(WORK ORDER) Look through the data below and return each line where "screenshot" appears.

(THE DATA)
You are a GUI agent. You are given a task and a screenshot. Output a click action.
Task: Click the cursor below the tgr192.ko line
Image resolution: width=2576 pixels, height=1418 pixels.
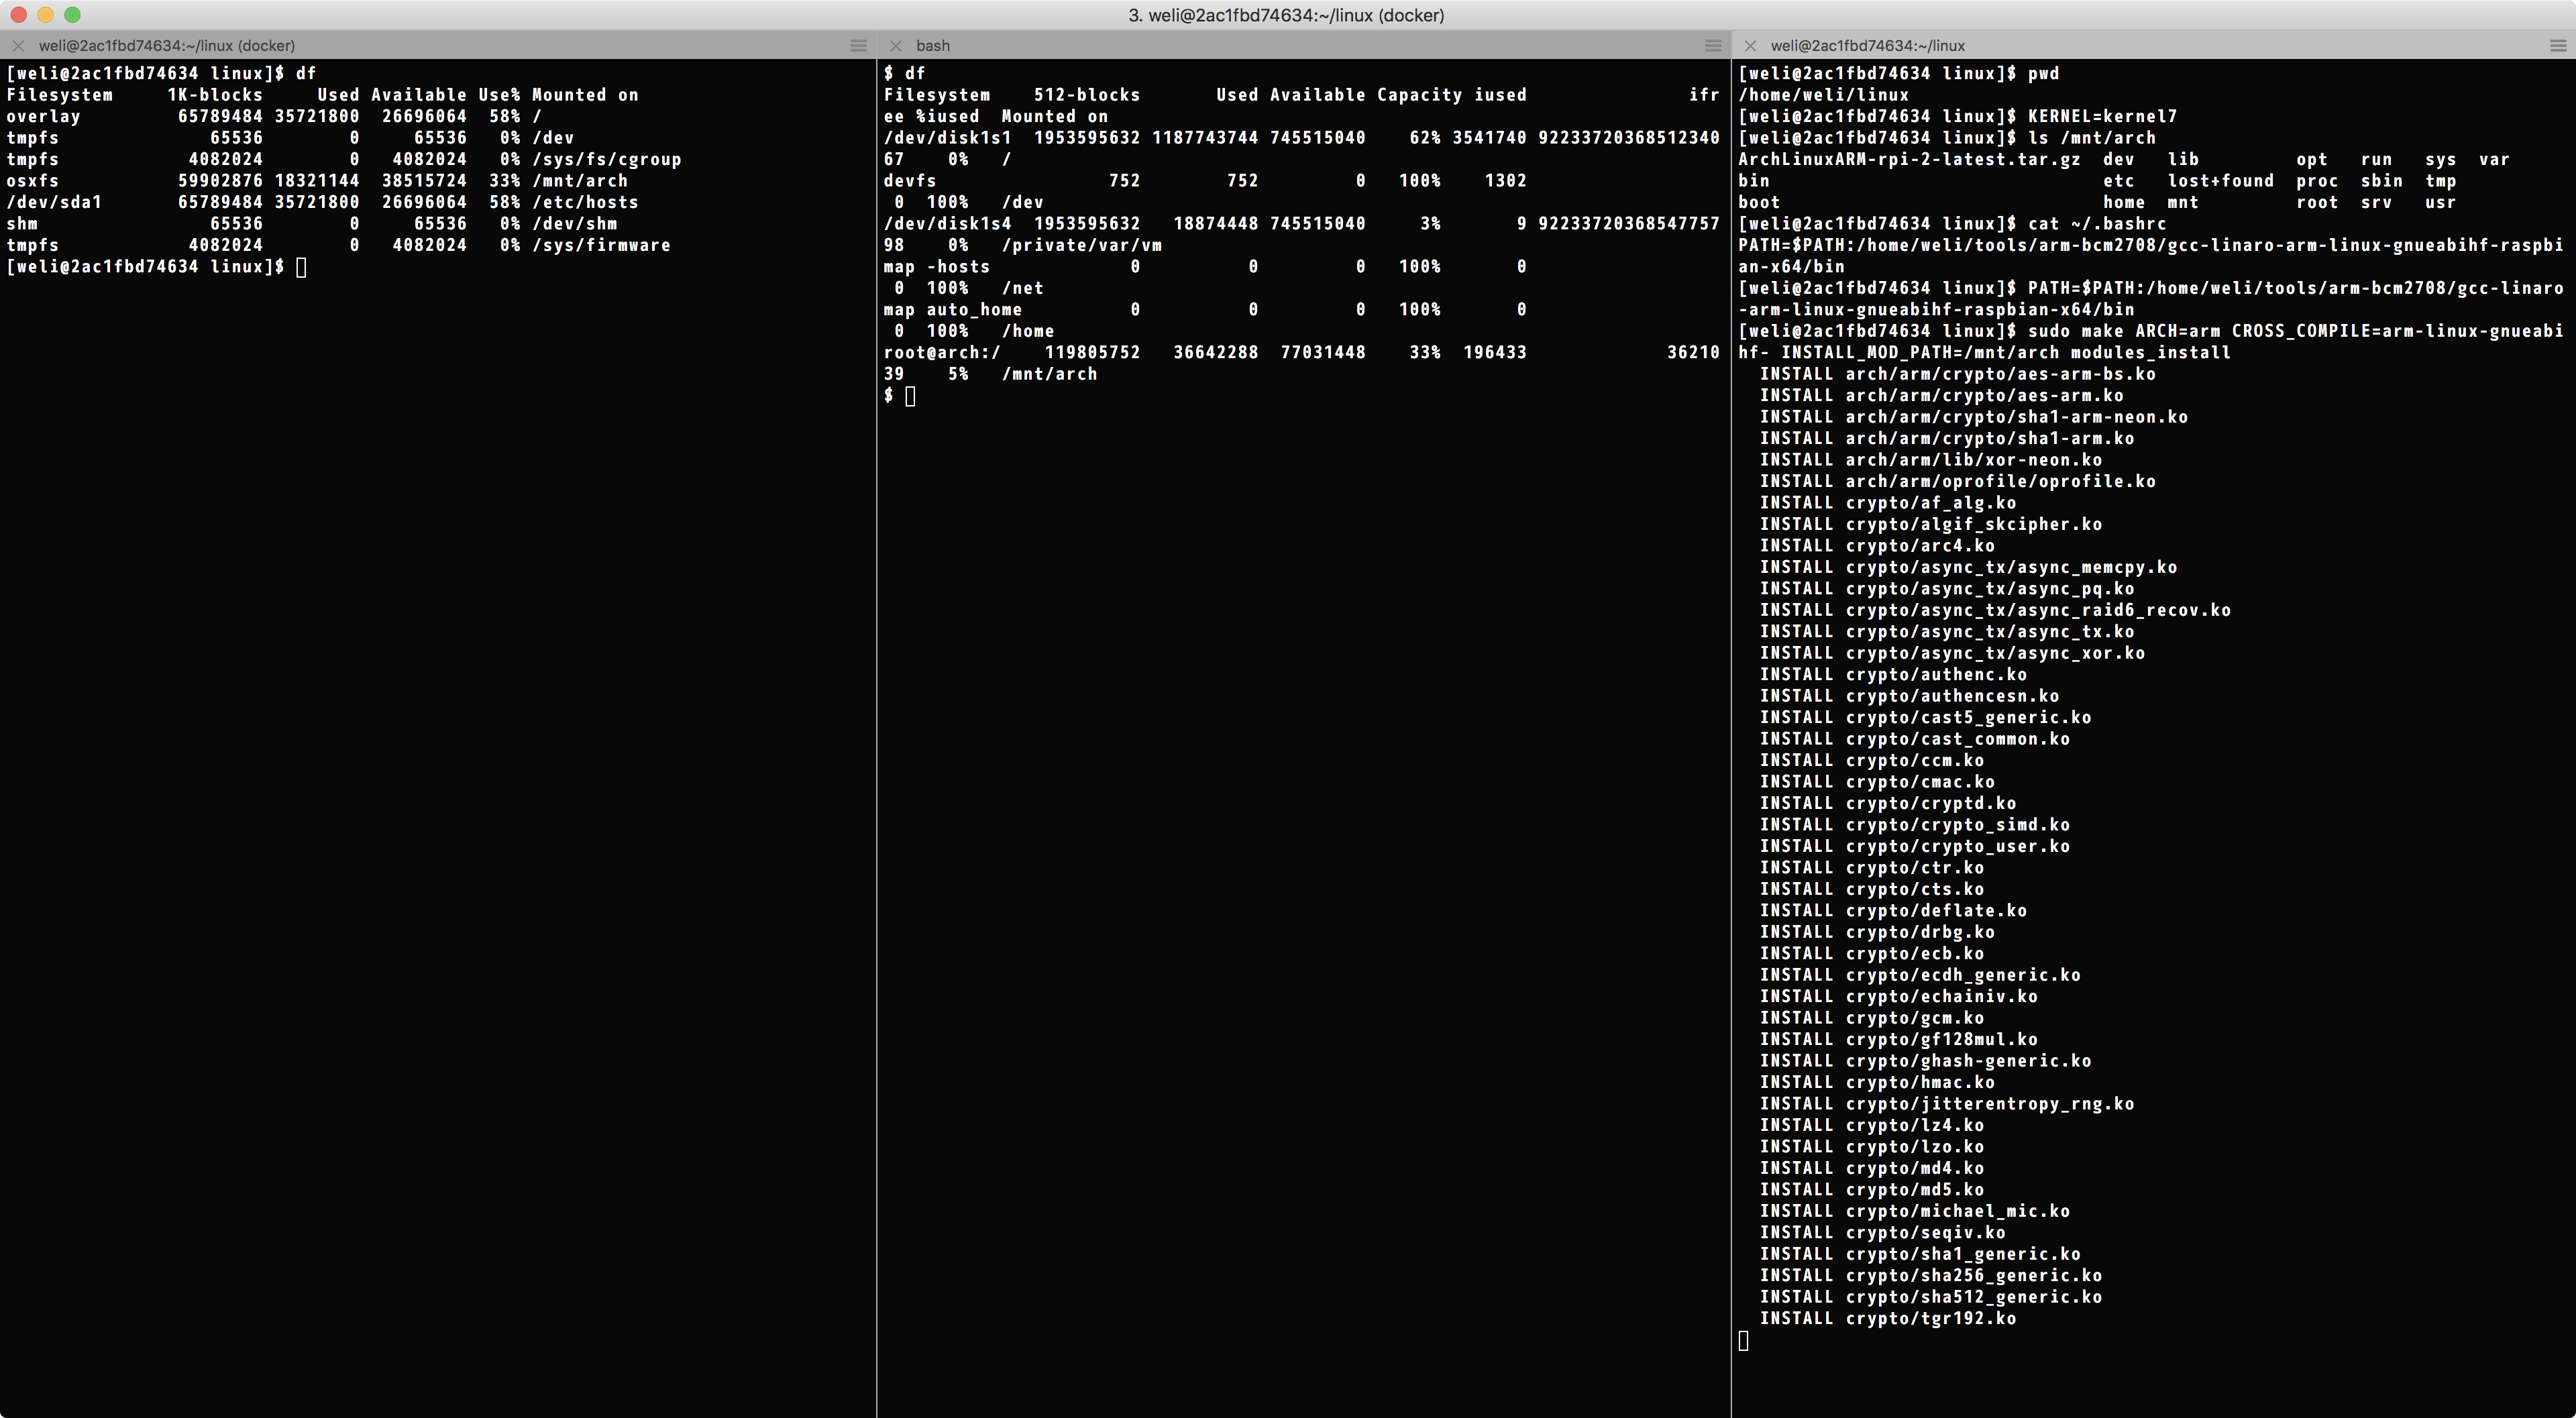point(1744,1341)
...
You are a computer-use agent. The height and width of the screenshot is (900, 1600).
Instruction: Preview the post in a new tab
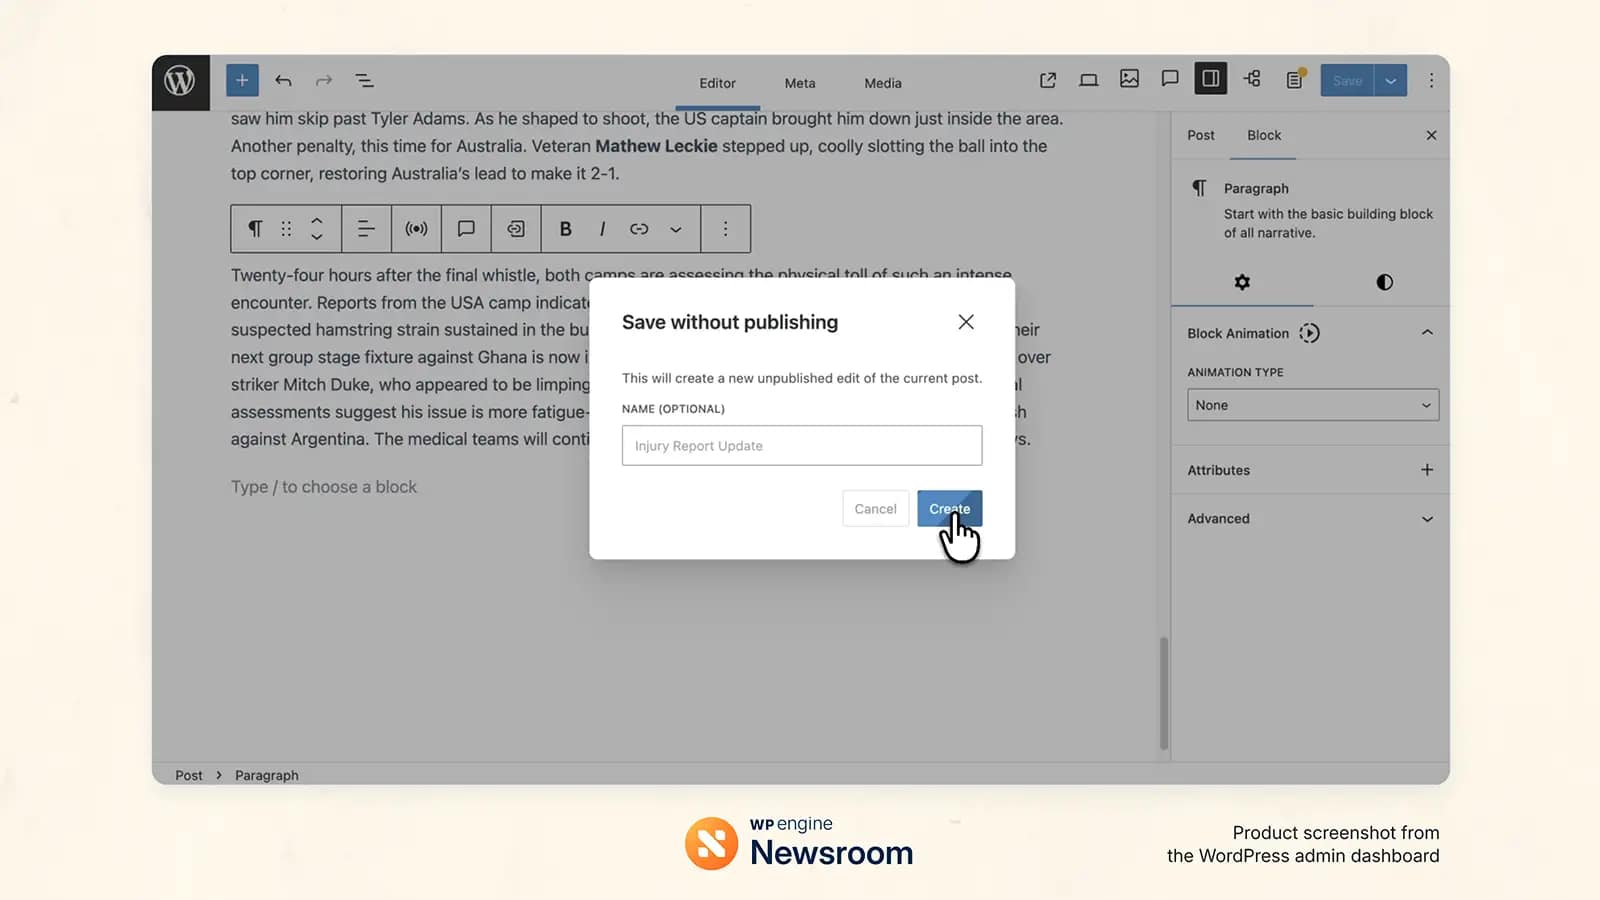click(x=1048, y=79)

(RESULT OF THIS TASK)
You are a GUI agent. You are given a task and a screenshot. Output a click action.
You are a computer-use agent. The height and width of the screenshot is (900, 1600).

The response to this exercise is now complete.